Todos interiorizamos em nosso psiquismo figuras de nossa convivência. As mais fortes são a da mãe e a do pai. Sofremos também outras influências, que diluem as primeiras interiorizações e tornam nossa personalidade complexa. Mas não é incomum que a pessoa, no decorrer da idade adulta, de repente mude o seu comportamento de acordo com o pai ou a mãe interiorizados. Às vezes isso é evidente e em outras, nem tanto. De um ou de outro modo, a mudança pode interferir na vida do casal.
Quando o desejo inconsciente de ser como um dos pais interiorizados na infância surge, o comportamento juvenil tende a ser substituído pela austeridade. A insegurança jovem se transforma em segurança adulta estereotipada, o que, se por um lado afeta a jovialidade e a leveza, por outro traz uma tranquilidade de quem não precisa mais buscar autoafirmação. Seu andar adquire um balanço senhorial, suas falas soam categóricas, suas afirmações são feitas em tom de sabedoria ancestral.

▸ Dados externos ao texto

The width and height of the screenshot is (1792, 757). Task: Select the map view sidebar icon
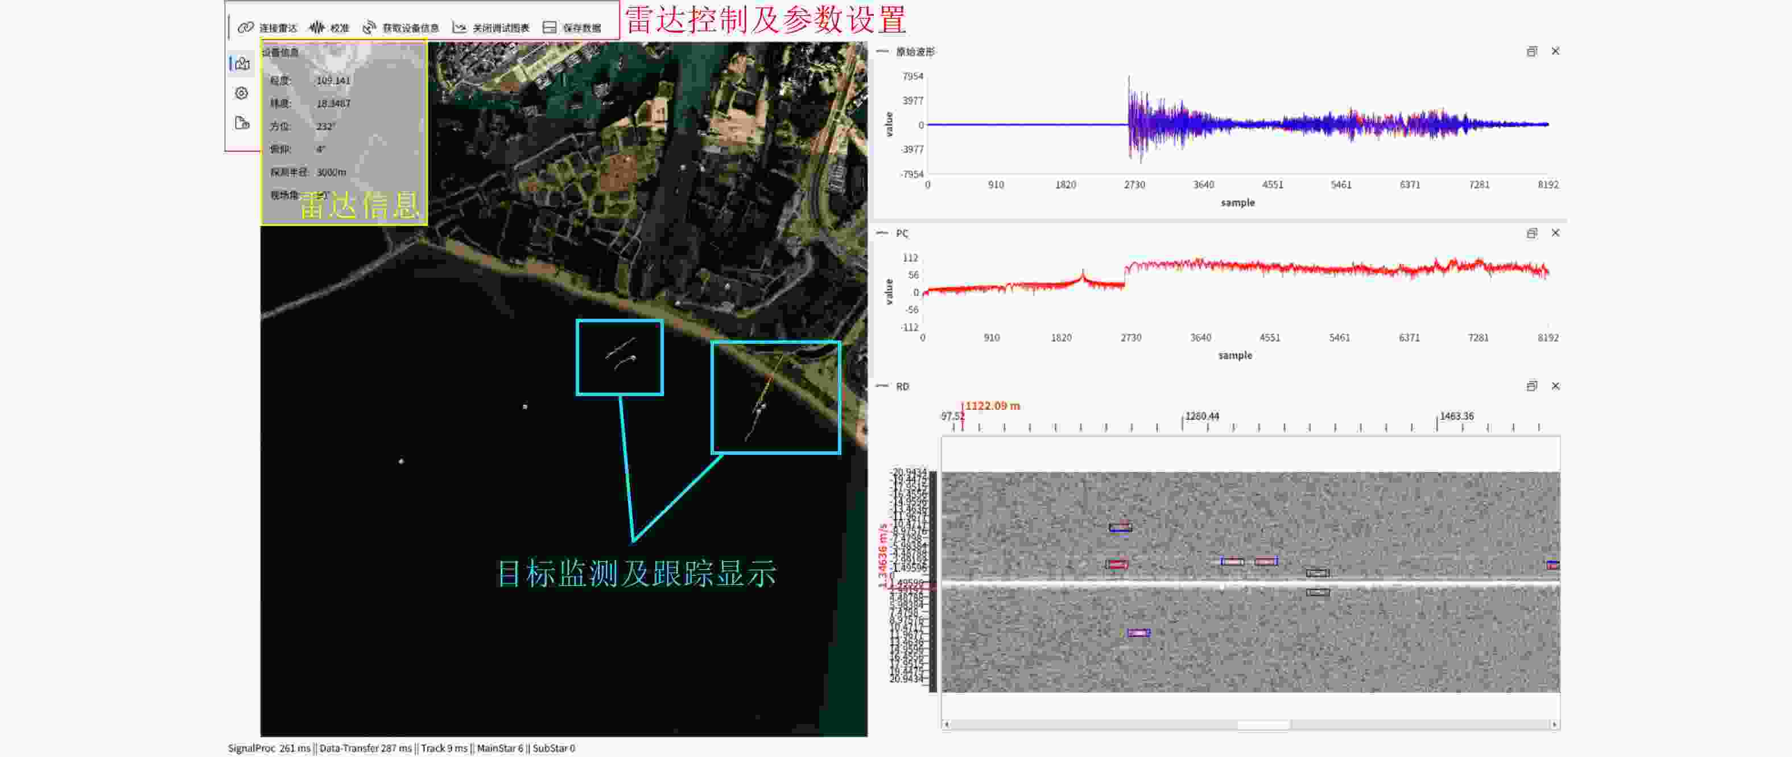point(242,64)
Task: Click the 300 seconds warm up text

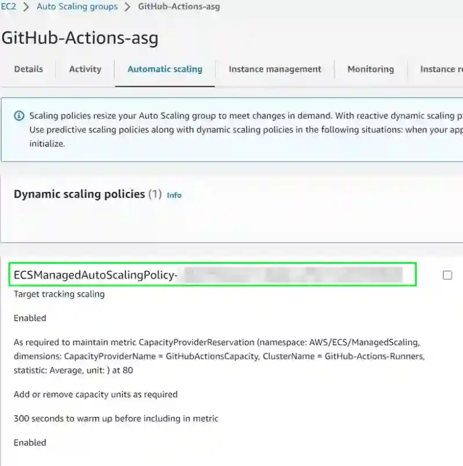Action: 116,419
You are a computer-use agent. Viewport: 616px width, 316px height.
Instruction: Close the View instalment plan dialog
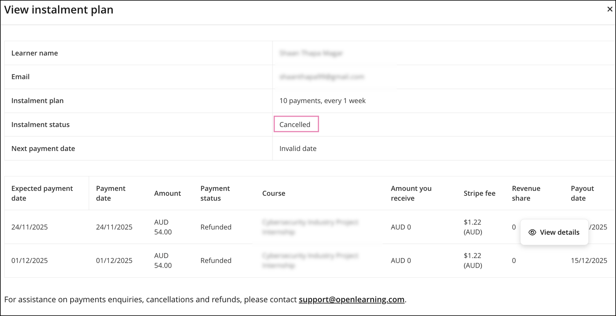click(610, 9)
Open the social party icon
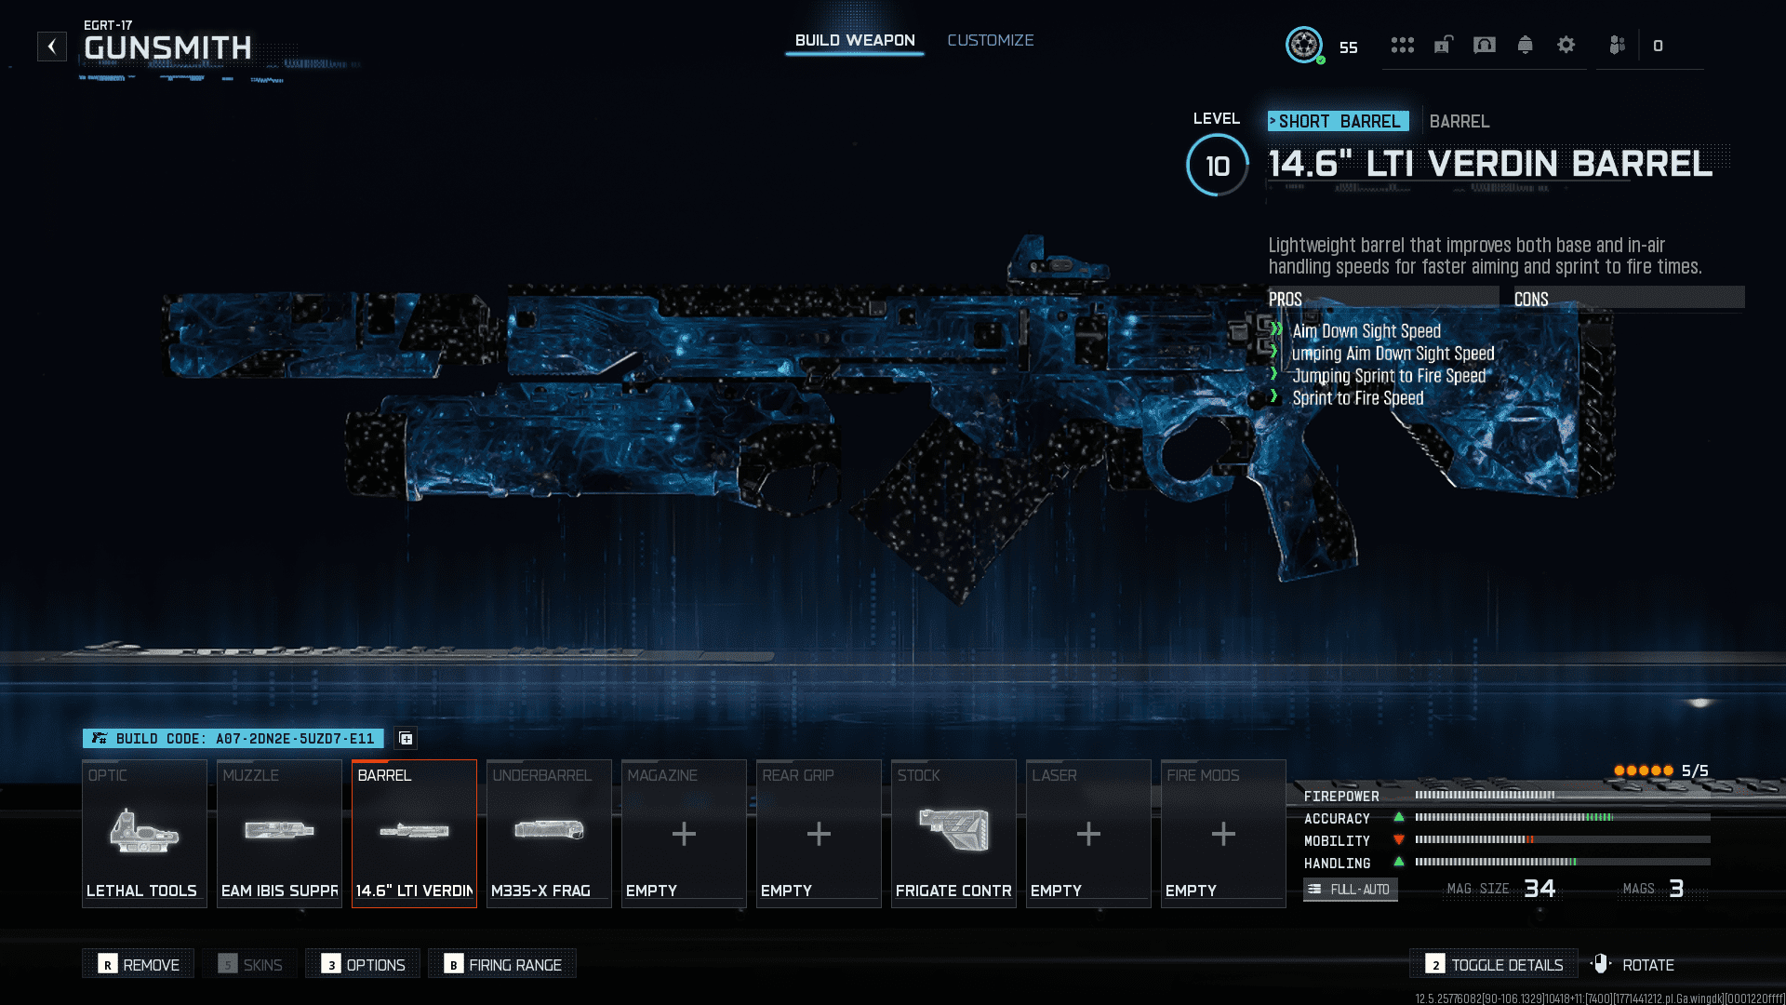 click(1617, 45)
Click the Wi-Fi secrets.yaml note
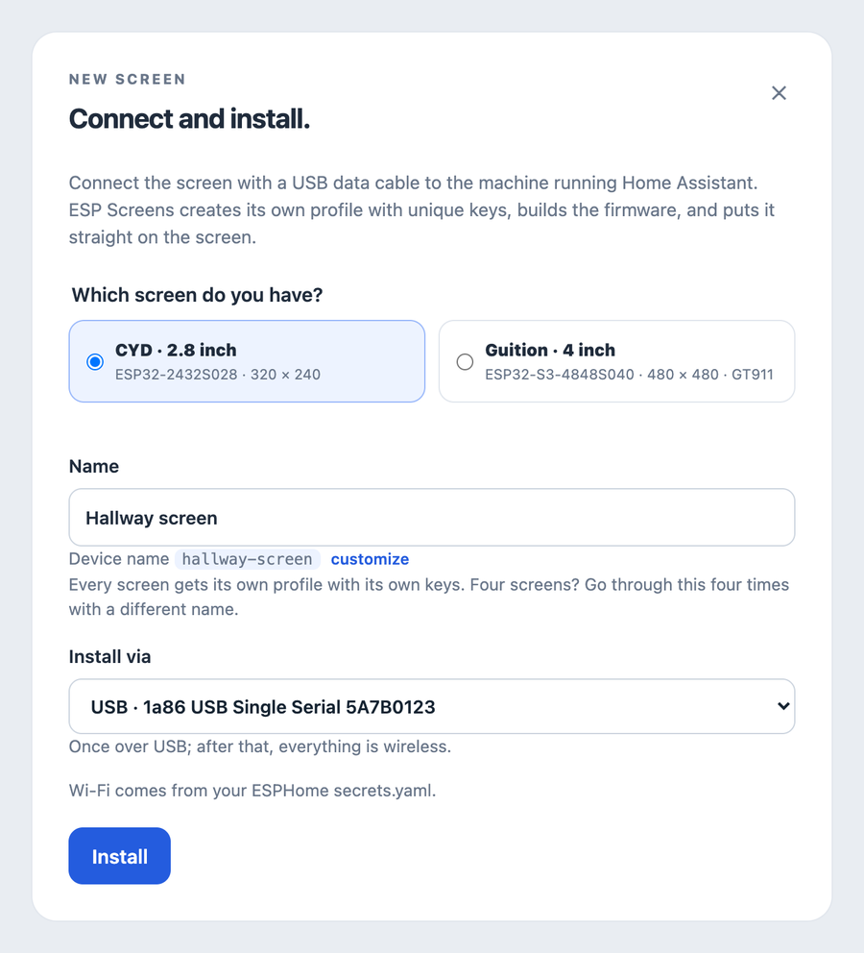This screenshot has width=864, height=953. click(x=252, y=790)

Na minha experiência clínica conheci duas situações exemplares desse comportamento. Em uma delas, um esquizofrênico internado, ao atingir a idade que o pai tinha ao morrer, transformou-se de submisso e vacilante em arrogante e seguro, o que interpretei como uma emergência da identificação paterna. Na outra, uma jovem, ao se tornar mãe, passou de uma sexualidade exuberante a uma sexualidade quase nula, situação que persistiu para além da recuperação da capacidade física.
Tal mudança pode ter a ver com a identificação com uma mãe imaginária, que, por não ter revelado sua sexualidade, deu à filha a impressão de que ela é "feia", "suja", incompatível com o puro amor materno. Certamente essa identificação perturba a vida do casal. O marido sente-se rejeitado e insatisfeito e pode vir a atribuir a perda de um prazer que é importante para ele ao aparecimento do filho, que, na fantasia masculina, se torna rival. Essa concepção negativa da sexualidade está desaparecendo e os casais se comportam mais ou menos livremente diante dos filhos, fazendo com que o carinho sexual seja um acontecimento natural. Mas ainda há mulheres que em criança viveram em lares nos quais o sexo era algo misterioso, oculto, proibido, obsceno, sórdido. Estas, ao se identificar com a mãe e com a ideologia do lar, passam a ficar pouco à vontade com ele, que é sentido como incompatível com o exercício da maternidade. Aqui temos uma confluência de motivações. Muitas mulheres precisam exercer forte repressão para negar os aspectos de deleite sexual no cuidado dos filhos. O próprio prazer sentido quando o bebê suga o seio tem um componente sexual que grande parte delas nega, porque sente a sexualidade como elemento espúrio e corrosivo da relação. Essa negação pode se estender à sexualidade em geral, inibindo-a e criando problemas de relacionamento que podem até levar o casal a separar-se, com o marido buscando satisfação afetivo-sexual em outras paragens. O desinteresse pelo sexo por parte de uma mulher que se tornou mãe pede intervenção psicoterápica para estabelecer o equilíbrio de um casal que agora conta com mais um membro em sua dinâmica familiar mas que nem por isso precisa deixar de ser um casal.